TASK ITEM> The lines to copy are those in the listing below that contain the word "agent".

PROVIDED RECORDS>
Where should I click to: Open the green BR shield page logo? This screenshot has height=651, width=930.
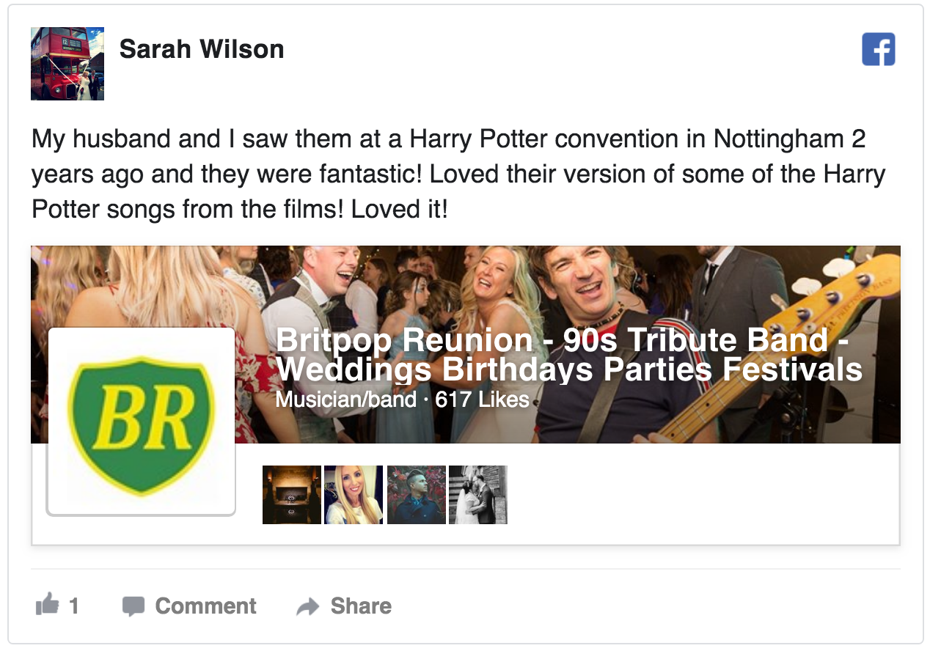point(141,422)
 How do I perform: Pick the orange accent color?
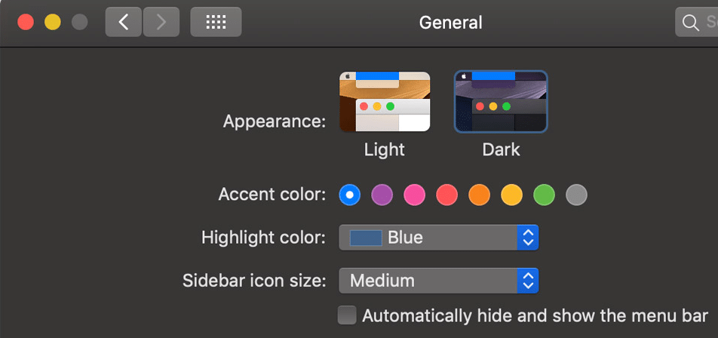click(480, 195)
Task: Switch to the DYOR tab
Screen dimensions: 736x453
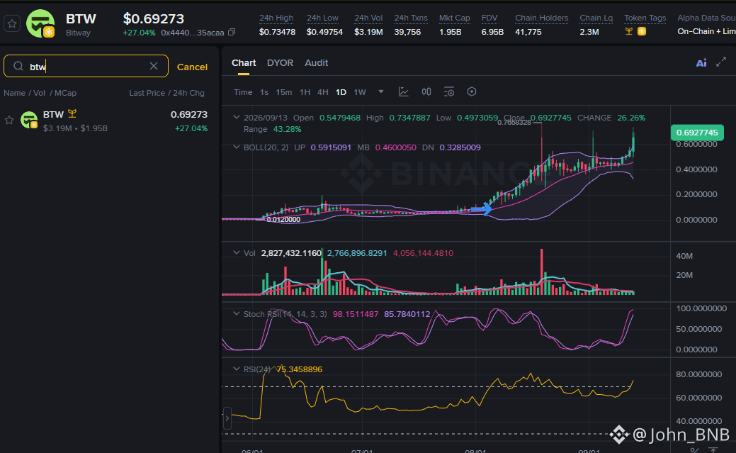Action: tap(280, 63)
--
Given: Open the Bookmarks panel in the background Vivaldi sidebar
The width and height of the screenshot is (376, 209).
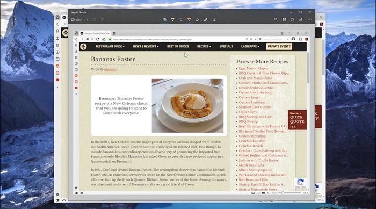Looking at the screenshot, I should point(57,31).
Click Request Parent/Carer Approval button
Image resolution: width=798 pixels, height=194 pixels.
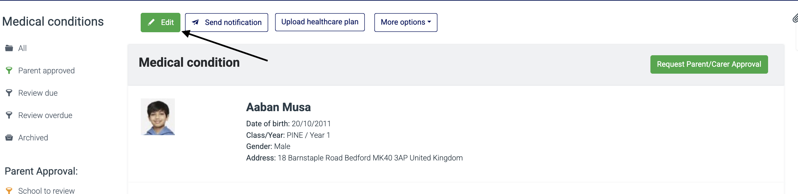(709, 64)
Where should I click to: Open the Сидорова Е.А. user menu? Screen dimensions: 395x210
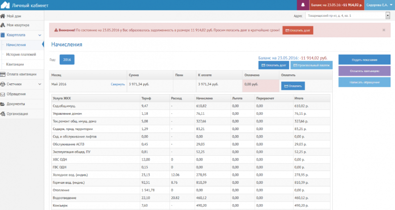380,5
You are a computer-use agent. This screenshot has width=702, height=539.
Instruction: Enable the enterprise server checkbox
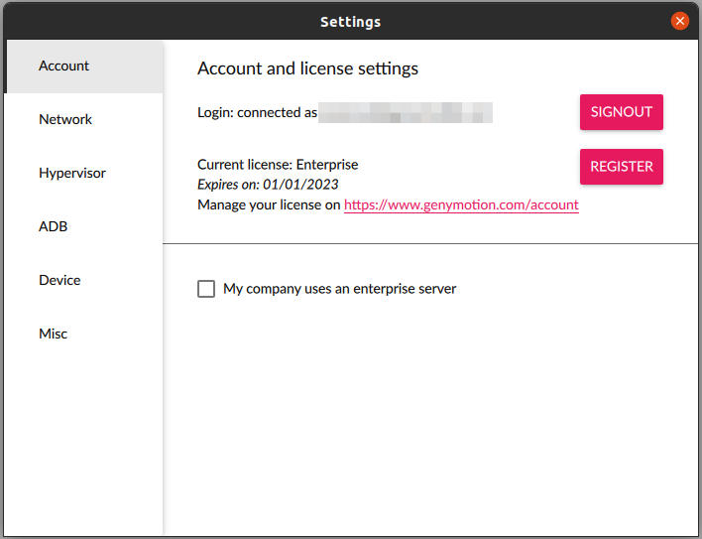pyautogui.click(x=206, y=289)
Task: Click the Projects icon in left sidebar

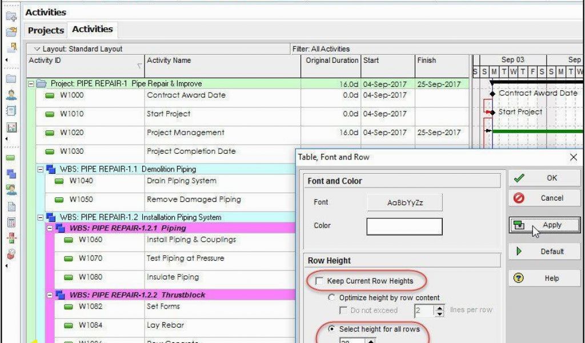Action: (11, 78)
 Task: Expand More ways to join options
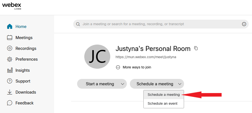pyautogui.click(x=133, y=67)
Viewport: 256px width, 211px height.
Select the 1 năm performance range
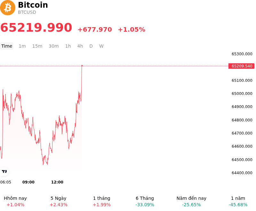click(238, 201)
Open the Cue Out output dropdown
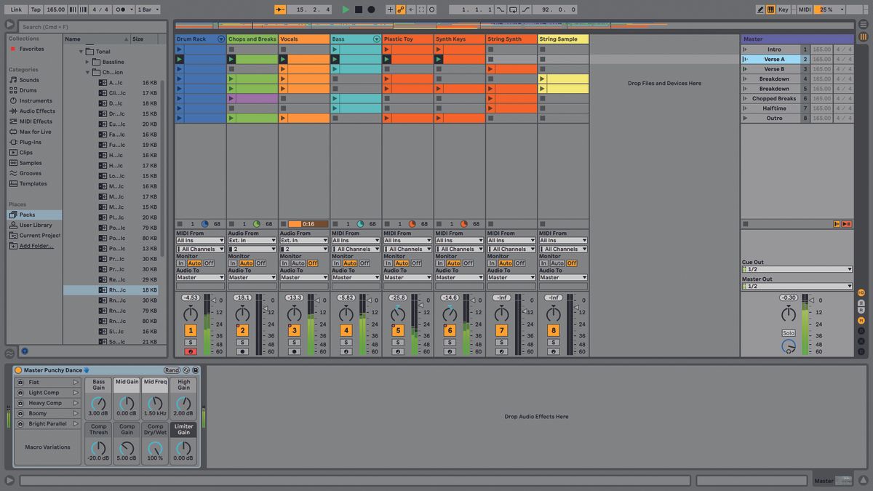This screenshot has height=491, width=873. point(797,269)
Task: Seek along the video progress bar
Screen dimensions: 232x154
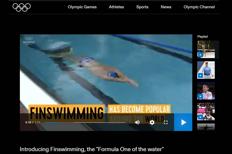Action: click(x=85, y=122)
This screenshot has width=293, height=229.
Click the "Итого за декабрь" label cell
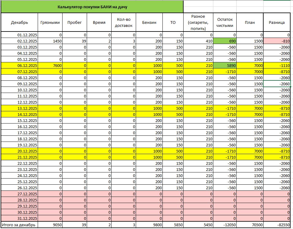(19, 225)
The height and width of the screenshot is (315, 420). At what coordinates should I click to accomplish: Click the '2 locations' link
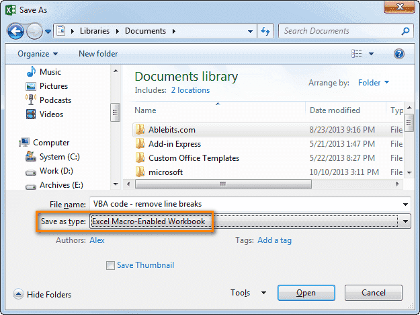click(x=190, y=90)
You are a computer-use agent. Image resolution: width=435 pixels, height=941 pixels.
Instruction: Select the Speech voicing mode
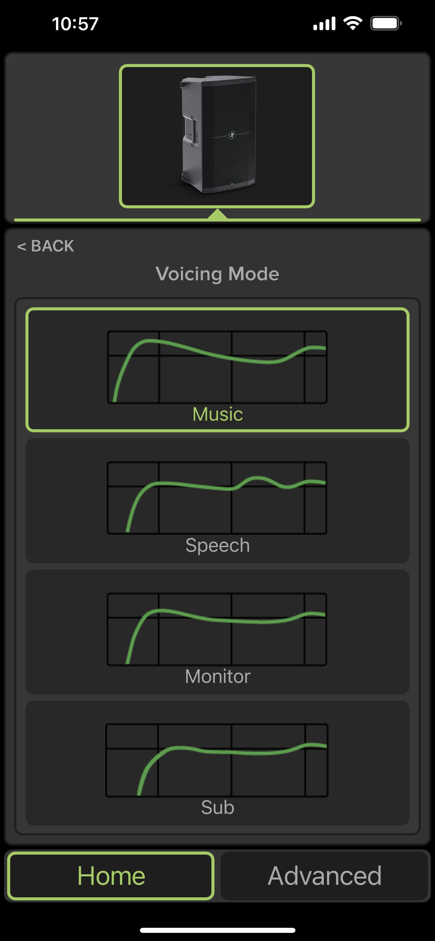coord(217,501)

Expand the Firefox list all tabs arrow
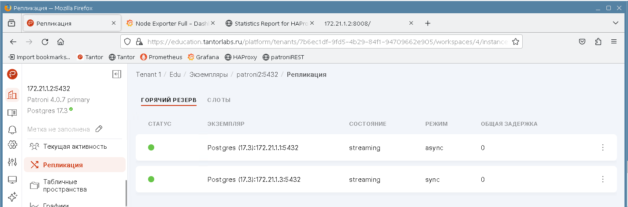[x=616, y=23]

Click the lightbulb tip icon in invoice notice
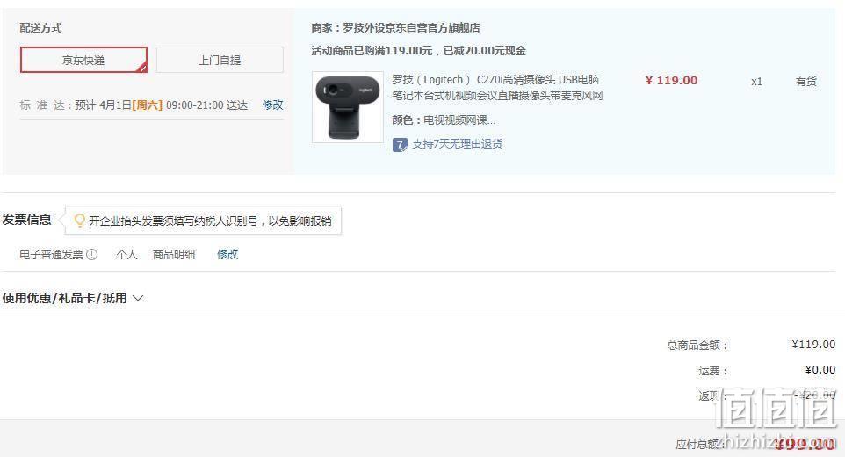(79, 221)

WRITTEN ANSWER>
You are a computer-use agent. This screenshot has width=702, height=539.
You are a computer-use agent. Image resolution: width=435 pixels, height=941 pixels.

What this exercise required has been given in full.